Он подался на крыльцо, и мы вслед за ним.
– А я бы не побрезговал. Чай не клопы, не закусают. Не знаю я, какой у нее тиф, может, и нет никакого тифа, – раздумчиво произнес Епифаньев.
Карголомский молчал.
Выбирая между отвращением и желанием выжить, я счел второе более важным:
– На морозе погибнем.
– Можно костерок разложить… – уныло потянул Евсеичев.
Карголомский молчал.
– Или к первой хате вернуться? Тоже ж ведь, какой у них там тиф? Непонятно мне, – вслух размышлял Епифаньев.
– Лишний раз и помереть нестрашно, – подначивал его Андрюша. – Зато даром!
Холодный ветер покусывал нас колкими ледяными зубками. Какой там костер! Надо бы отыскать дом, где корниловцы успели устроиться, как следует. Авось влезем, вторым-то слоем…

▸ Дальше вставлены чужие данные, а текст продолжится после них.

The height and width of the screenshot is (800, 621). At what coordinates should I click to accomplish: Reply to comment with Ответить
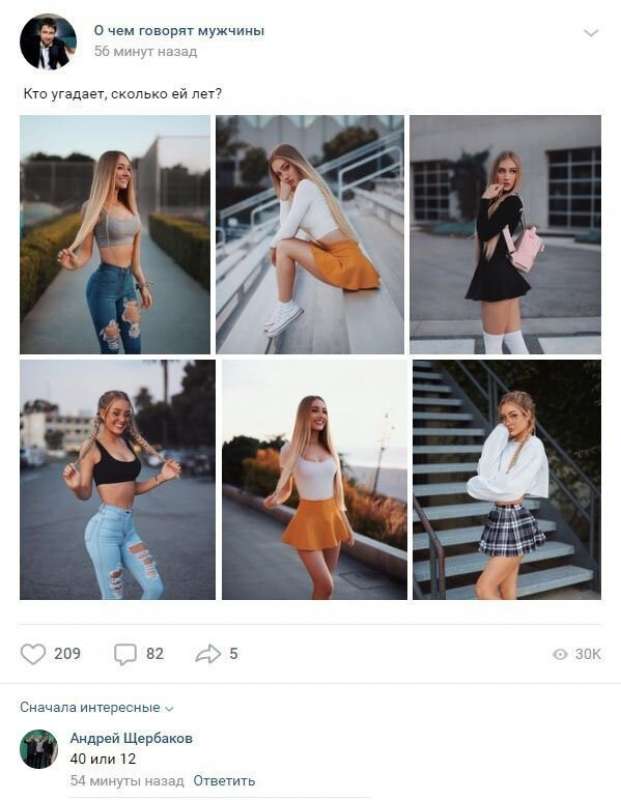click(224, 781)
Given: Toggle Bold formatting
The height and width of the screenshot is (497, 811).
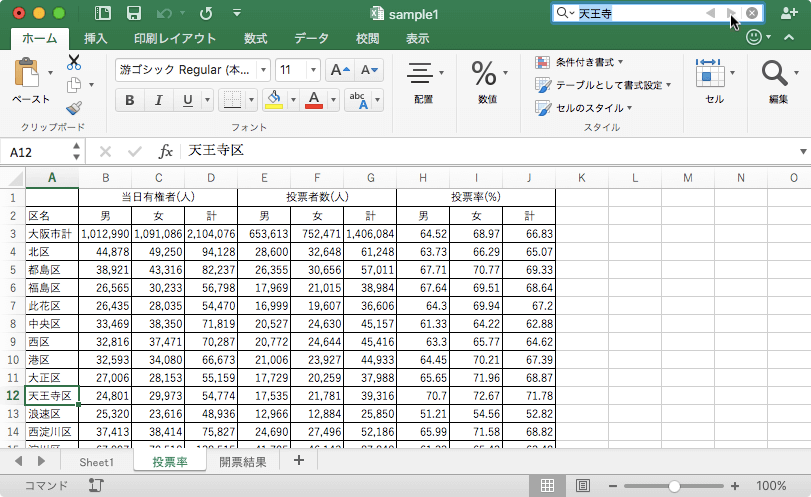Looking at the screenshot, I should pos(130,100).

Наконец, заговорил Карголомский:
– Сюда вернуться мы успеем, – и зашагал к очередной избе.
С неба глядел на нас иссиня-бледный кусочек сала. Очень тонкий кусочек великолепного домашнего сала. Несчастная моя нога давно перестала чувствовать ожоги холода. Она занемела, и необычная деревянность мышц пугала меня. С полчаса как начал я бояться обморожения. Да, возможно, у меня появится отличный повод вернуться домой, не вступая с совестью в споры, да только тело доберется до две тысячи пятого года таким, каким оно стало в девятьсот девятнадцатом. Проклятая отставшая подошва! Мне нужно тепло, мне очень нужно тепло…

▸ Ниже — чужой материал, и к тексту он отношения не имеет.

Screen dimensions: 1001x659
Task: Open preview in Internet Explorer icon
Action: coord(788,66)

На перекрестьи двух кривых деревенских улиц стоял невысокий сруб колодца, а поверх дощатой крышки лежали крюк да деревянное ведерко. Рядом с ним, за плетнем, возвышался большой деревенский дом, весь вид которого сообщал внимательному наблюдателю о солидном достатке хозяев. Во-первых, он был покрыт дранкой, а не соломой или тростником, как соседние хаты. Во-вторых, за могучими его плечами, в глубине двора, укрывались строения под стать дому-богатырю. Черная баня – иной избы поразмеристее. Титанический хлев – правда, скотина в нем не мычнёт, не мекнет. Скотину, прознав о нашем приближении, всего вернее, свели «на хутора», «к сеструхам», или кто там есть. Из какой-то другой, романной жизни вспоминаю: краснопартизанский вожак отобрал у крестьян свинью… Видно, дело он имел с простаками. Тут курицы не сыщешь: пару месяцев назад, в богатом месяце сентябре, да при нашей силе, все было иначе. Теперь никто не видит резона кормить добровольцев…

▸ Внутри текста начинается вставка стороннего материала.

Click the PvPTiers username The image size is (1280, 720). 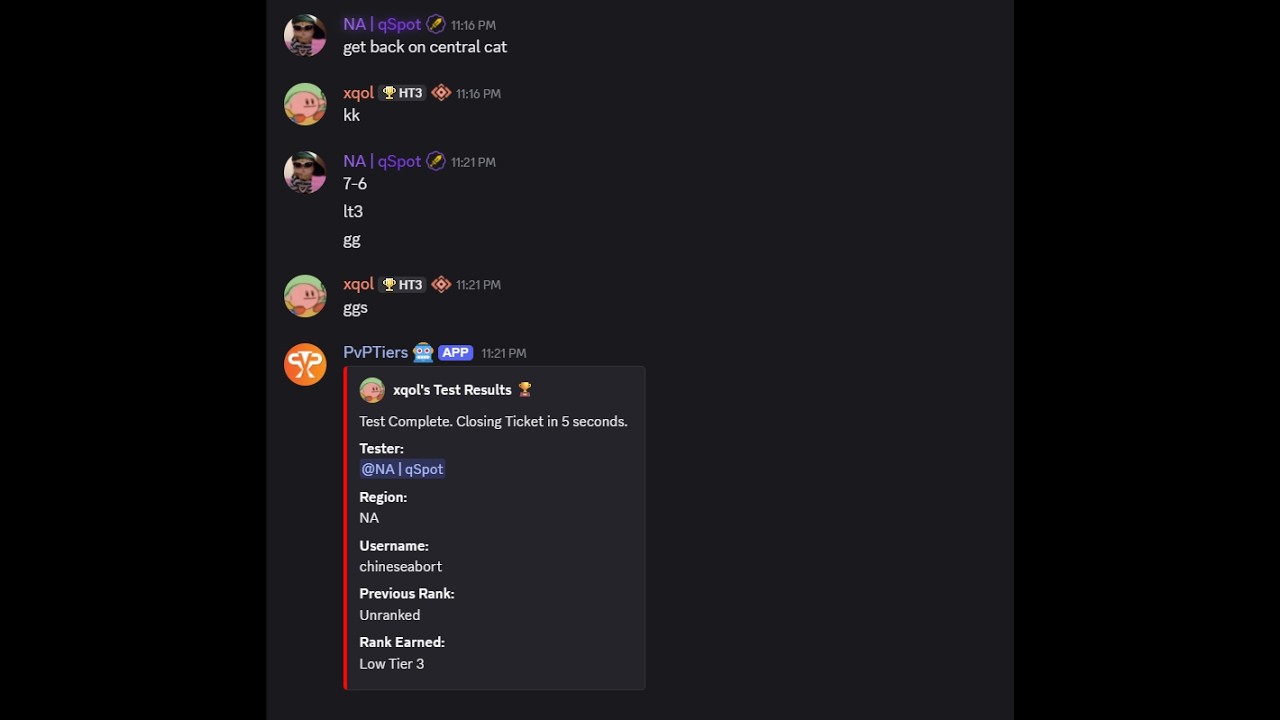point(375,352)
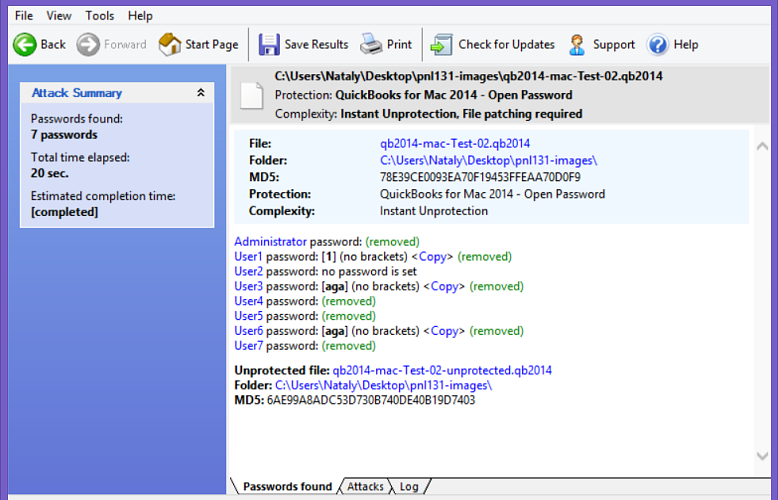Viewport: 778px width, 500px height.
Task: Click the Check for Updates icon
Action: pos(442,45)
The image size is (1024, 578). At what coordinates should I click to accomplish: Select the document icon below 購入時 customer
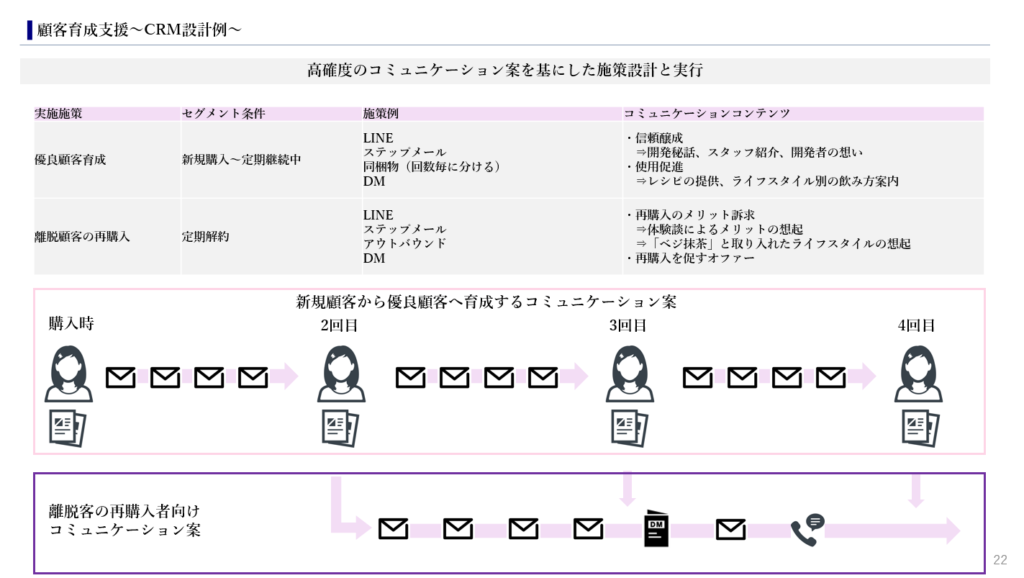tap(67, 427)
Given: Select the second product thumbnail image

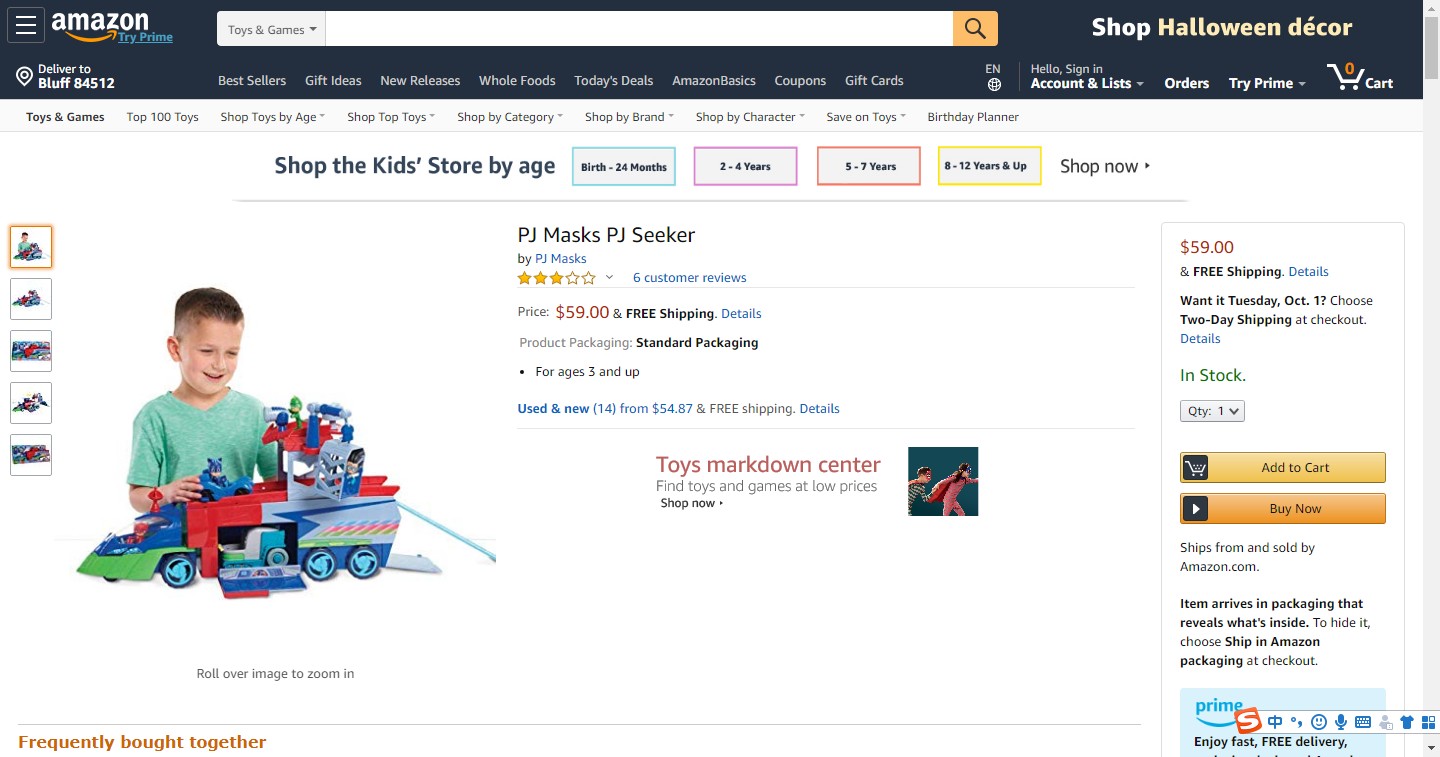Looking at the screenshot, I should click(31, 299).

На стук вышла опрятная старуха в пуховом платке, тяжелом домотканом платье и кожаных чунях. Наши лица она освещала большим квадратным фонарем казенного происхождения. Украли его, по всей видимости, с железной дороги.
– Приходили ж уж ваши… Хворые мы… разболелися мы… старый наш разболелся, дак фершал говорит – тиф…
В словах ее только глухой не расслышал бы напряжение: тревога поглаживала струны голосовых связок. Однако позу она приняла горделивую, хозяйскую.
Карголомский не ответил ей ничего. И не в его обычае было гримасничать, пугая кого-то суровым выражением лица. Но князь по роду своему происходил из бар. И чувствуя перед собой барина, старуха подалась назад, склонив голову.
Тепло-о… До чего тут тепло-о… Как же ловко они печь натопили, жар стоит невероятный! Ох, хорошо. Ах, замечательно. Кажется, сама стихия жизни пыхнула мне в лицо печным теплом, когда я входил вместе со всеми нашими в горницу…
Кроме хозяйки жил в доме дед. Он лежал на высокой лавке, укрывшись рогожей. Звук наших шагов напугал старика. Он немедленно натянул рогожу до самых очей, и я первое время видел только его макушку, седенькую и лысоватую. Да еще тихонько качалась лубяная люлька с младенцем, привешенная к железному крюку, торчащему из потолка.